In the production method of this embodiment, the amorphous arrangement of the particle models 11 that make up the outer layer 21 is maintained, so that the outer surface of the filler can be expressed more appropriately as in the previous embodiments. A filler model 10 can be created. Furthermore, in the creation method of this embodiment, while suppressing a decrease in the strength of the entire filler model 10, since it is possible to reduce the filling rate of the particle model 11 inside the filler model 10, in the simulation method described later, the particle model to be calculated 11 can be reduced.
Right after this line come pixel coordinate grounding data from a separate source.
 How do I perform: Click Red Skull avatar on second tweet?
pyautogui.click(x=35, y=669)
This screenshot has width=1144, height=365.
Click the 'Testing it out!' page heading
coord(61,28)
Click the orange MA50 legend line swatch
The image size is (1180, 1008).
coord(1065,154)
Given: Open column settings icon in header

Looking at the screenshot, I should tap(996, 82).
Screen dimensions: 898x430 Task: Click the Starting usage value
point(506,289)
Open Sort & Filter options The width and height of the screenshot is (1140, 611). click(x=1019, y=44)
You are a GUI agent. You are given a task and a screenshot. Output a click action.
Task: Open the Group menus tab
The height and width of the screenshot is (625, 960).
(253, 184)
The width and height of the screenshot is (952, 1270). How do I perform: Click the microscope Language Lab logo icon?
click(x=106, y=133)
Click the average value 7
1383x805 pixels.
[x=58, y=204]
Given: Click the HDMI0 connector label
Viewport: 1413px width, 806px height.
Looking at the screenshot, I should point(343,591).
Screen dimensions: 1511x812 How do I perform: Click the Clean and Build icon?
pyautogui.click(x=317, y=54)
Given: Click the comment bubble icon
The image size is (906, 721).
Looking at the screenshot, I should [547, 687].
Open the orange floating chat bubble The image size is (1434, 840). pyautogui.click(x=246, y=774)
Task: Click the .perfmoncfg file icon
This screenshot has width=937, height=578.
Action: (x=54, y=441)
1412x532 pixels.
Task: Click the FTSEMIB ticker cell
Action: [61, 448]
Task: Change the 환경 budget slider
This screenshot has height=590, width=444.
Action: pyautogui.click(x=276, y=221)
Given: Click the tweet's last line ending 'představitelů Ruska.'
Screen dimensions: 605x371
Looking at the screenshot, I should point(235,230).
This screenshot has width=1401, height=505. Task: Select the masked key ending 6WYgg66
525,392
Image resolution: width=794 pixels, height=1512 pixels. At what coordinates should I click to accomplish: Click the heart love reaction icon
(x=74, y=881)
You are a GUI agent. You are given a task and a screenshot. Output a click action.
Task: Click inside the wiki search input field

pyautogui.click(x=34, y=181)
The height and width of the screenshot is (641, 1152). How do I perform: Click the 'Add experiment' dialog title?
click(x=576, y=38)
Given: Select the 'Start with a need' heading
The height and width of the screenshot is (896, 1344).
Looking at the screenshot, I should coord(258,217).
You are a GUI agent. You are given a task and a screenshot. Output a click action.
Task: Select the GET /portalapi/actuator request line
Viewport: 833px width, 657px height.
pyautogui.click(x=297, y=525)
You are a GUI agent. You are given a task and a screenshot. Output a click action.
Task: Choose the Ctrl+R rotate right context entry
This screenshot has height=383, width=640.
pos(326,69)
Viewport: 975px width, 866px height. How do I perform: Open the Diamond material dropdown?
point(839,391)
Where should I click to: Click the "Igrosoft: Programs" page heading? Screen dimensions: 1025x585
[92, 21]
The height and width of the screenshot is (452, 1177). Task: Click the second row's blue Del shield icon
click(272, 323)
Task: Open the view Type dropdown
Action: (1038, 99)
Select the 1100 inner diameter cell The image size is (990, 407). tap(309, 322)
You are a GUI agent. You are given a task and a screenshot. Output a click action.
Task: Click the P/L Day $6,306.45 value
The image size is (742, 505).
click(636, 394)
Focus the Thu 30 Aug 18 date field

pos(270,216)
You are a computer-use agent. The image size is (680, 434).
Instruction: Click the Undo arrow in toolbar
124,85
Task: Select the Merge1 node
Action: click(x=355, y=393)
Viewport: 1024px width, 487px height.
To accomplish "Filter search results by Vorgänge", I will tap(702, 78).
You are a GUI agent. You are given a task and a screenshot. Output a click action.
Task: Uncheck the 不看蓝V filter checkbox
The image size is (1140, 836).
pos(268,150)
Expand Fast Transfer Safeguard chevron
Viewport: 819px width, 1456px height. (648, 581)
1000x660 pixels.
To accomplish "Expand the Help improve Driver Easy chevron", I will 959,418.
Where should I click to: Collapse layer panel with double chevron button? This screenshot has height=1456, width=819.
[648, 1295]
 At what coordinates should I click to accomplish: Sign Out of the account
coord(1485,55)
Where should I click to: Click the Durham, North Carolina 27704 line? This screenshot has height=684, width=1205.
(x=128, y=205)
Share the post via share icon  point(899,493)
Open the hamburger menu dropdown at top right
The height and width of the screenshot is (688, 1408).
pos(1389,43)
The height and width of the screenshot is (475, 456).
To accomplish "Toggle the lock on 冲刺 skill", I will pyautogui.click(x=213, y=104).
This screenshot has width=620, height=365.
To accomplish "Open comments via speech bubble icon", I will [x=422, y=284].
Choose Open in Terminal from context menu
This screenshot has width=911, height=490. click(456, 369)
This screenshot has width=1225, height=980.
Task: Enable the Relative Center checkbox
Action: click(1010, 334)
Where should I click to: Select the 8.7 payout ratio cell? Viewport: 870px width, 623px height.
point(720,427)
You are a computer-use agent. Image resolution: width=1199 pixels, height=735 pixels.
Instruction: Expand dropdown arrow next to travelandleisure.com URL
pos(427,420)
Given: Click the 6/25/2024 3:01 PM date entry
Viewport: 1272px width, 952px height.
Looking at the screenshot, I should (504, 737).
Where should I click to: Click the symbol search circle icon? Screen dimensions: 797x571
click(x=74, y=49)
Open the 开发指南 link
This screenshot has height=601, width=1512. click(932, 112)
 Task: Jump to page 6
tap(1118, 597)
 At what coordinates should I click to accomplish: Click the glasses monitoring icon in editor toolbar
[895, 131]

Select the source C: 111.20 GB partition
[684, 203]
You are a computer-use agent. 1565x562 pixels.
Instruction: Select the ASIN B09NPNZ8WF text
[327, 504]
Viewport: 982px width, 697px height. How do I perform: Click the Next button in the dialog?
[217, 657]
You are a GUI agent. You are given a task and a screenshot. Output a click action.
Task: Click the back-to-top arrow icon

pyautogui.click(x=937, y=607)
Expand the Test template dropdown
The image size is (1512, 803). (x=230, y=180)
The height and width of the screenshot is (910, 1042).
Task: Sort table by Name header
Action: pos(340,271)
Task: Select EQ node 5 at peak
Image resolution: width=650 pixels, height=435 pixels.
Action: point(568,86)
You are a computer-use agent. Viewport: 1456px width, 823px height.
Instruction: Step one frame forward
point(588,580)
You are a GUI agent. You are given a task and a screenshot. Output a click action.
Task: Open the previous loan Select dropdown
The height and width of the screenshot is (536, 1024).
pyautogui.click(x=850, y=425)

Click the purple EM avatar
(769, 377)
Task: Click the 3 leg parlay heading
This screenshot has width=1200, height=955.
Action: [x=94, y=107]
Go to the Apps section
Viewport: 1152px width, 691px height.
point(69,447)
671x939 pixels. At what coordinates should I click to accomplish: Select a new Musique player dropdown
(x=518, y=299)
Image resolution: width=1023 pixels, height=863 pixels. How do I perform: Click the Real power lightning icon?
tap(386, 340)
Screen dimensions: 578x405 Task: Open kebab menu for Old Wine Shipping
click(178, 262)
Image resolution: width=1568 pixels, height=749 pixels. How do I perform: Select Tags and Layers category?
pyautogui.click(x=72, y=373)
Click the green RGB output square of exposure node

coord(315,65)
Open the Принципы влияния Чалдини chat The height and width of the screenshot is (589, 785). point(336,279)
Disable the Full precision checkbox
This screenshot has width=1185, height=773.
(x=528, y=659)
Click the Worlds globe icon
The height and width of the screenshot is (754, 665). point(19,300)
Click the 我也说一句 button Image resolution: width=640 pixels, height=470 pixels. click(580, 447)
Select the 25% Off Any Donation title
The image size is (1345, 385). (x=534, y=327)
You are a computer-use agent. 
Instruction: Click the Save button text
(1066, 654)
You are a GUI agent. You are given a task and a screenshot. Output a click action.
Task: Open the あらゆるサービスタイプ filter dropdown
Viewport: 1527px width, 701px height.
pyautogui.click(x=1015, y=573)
Therefore, the creation method of this embodiment makes it possible to shorten the calculation time while maintaining the calculation accuracy in the simulation method (molecular dynamics calculation) described later.

In this embodiment, for the crystal structure filled inside the filler model 10, the adjacent particle models 11 may be connected by the binding chain model 8 (shown in FIGS. 7(d) and 9). Furthermore, the particle model 11 that constitutes the crystal structure and the particle model 11 that constitutes the outer layer 21 may be connected by the binding chain model 8 . Thereby, the number of the particle models 11 inside the filler model 10 can be reduced while suppressing a decrease in the strength of the filler model 10 .

Next, a method of simulating a polymeric material using the filler model 10 obtained by the above-described creation method will be described. In this simulation method, a computer 1 is used to calculate the performance of a polymer material containing fillers and polymer components.

Polymer components include, for example, natural rubber, synthetic rubber and resins. Examples of the polymer component of the present embodiment include cis-1,4 polybutadiene (hereinafter sometimes simply referred to as "polybutadiene"). FIG. 12 is the structural formula of polybutadiene.

The molecular chain 12 constituting polybutadiene is composed of a monomer 13 {-[CH ₂ -CH=CH-CH ₂ ]-} consisting of a methylene group (-CH ₂ -) and a methine group (-CH-). It is configured by connecting with Moreover, instead of the methylene group (--CH ₂ ), a methyl group (--CH ₃ ) is connected to the end of the polymer material. In addition, materials other than polybutadiene may be used as the polymer component. Moreover, the above-mentioned thing is employ|adopted as a filler. FIG. 13 is a flow chart showing an example of a processing procedure of a polymeric material simulation method.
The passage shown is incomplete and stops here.